Vytas, who was our riding company for much of the 1000K, noted that some people say that doing a 1000K or a 1200K takes 7 years off of a person’s life. I don’t know what that means, exactly, but I can definitely tell you I didn’t feel 7 years younger at the end of the ride. Maybe what they mean is that, after completing something like this, you look at least 7 years older until you get caught up on your REM cycles.

I meandered into work today and tried to keep as low a profile as possible (without falling asleep under my desk). I still feel like I’m a randonneur superhero when I consider the feat of riding a 1000K, but I want my body to recover enough so that it also shows that randonneur awesomeness. Limping around with barely visible eyeballs and calves that are indiscernable from ankles is not the way to convince anyone of their randonneur superpowers.

Only when my body has returned to its normal form can I start walking around the office seeking out socially acceptable bragging opportunities.
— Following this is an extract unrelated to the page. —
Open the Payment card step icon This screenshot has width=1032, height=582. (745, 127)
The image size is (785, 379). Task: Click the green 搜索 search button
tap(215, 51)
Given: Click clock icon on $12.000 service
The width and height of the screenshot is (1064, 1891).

I think it’s going to take a few days and a lot of sleep and hydration! It will happen, though, and then I will be the randonneur superhero I imagine myself to be, both inside and out.

Endless Mountains 1000K – Update!

Felkerino and I are no longer riding the Endless Mountains 1000K (although it was quite the adventure while it lasted). We enjoyed a sun-filled ride with some awesome randonneurs and randonneur volunteers, ultimately finishing the event in 67:37.
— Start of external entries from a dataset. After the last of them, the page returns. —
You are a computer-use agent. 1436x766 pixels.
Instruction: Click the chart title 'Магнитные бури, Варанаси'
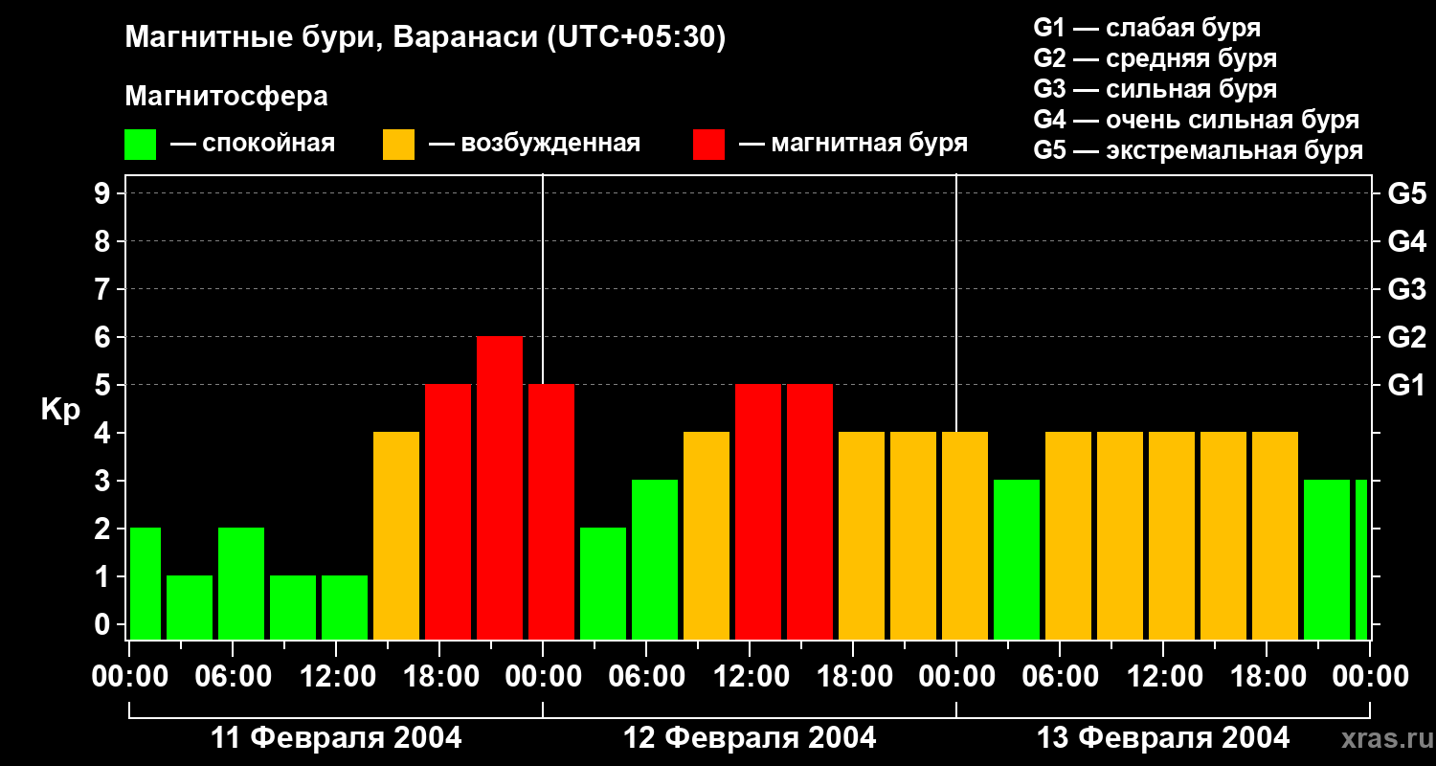332,38
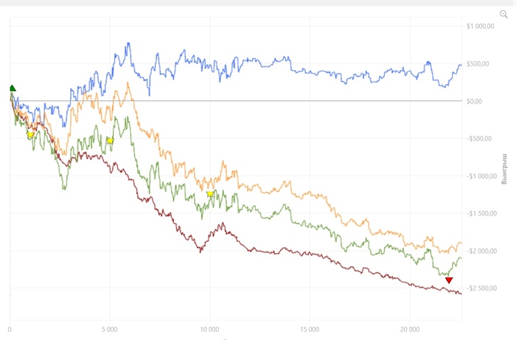516x340 pixels.
Task: Click the 15 000 x-axis tick label
Action: [x=310, y=329]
Thanks to Tom, the volunteers, and everybody who rode with us and helped make the ride epic!

I’m off to bed, but hope to put together a story when my brain is working again. So don’t expect anything anytime soon, ha ha!
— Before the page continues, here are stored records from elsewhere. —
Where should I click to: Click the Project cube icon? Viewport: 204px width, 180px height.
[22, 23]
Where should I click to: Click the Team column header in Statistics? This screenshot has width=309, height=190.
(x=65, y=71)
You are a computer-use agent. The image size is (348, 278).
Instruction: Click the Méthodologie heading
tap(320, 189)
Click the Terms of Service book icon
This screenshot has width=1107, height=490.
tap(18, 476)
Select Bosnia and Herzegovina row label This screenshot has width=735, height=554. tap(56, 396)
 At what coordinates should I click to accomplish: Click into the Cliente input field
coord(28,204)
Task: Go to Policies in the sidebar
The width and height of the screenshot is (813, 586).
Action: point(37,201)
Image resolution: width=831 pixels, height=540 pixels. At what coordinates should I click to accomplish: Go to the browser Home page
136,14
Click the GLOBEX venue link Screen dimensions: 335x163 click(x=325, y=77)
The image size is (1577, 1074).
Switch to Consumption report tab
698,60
In the meantime, you can check out our adventure from behind the lens of my little camera. Just click on the picture below to be taken to the corresponding flickr set.

Day 1

Day 2

Day 3

Crooked Helmet Photos

Fellow cyclists and randonneurs,

As ambassadors of the cycling community, it is of critical importance that we always look our best. That doesn’t just mean wearing the latest and greatest in cycling wear and reflective clothing. It also means that we must be mindful of our helmets!

Some have argued that our greatest fashion dilemma is whether to sport wool or synthetic jerseys on our rides. (Wait, I think I started that discussion.) I assure you, it is not. When a crooked helmet is staring you right in the face as you peruse the flickr slideshow of brevets gone by, the fabric of your jersey becomes a non-issue.

We live in a digital era, people. That means that every ride you’re on, every commute you take, the possibility is high that someone is out there just waiting to photograph you. And when that moment comes, you’d better be ready, or your crooked-helmeted mug will follow you forever! FOREVER!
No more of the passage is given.